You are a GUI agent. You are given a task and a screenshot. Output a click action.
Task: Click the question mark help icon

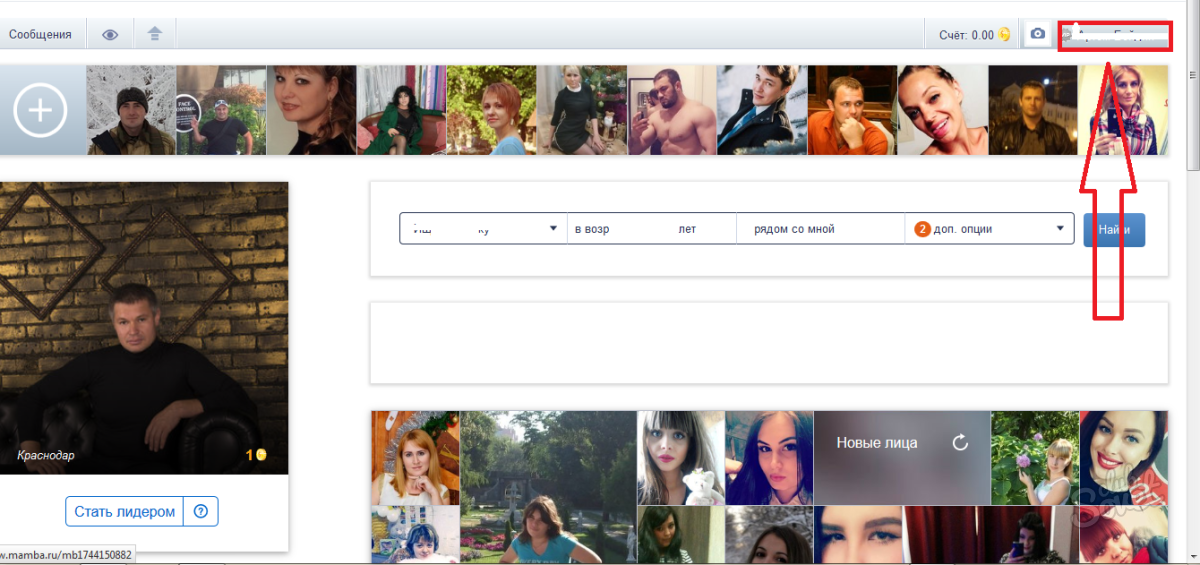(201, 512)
+++
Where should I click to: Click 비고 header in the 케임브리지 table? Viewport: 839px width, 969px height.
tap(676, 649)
+++
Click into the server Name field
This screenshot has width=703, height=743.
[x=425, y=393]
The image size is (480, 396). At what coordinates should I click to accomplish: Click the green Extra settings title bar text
+++
Work instruction: Copy exactly the stretch of data above from the line with "This screenshot has width=703, height=743." through the line with "The image size", and omit all other lines.

Response:
This screenshot has width=703, height=743.
[x=425, y=393]
The image size is (480, 396). At what coordinates should I click to accomplish: Click the green Extra settings title bar text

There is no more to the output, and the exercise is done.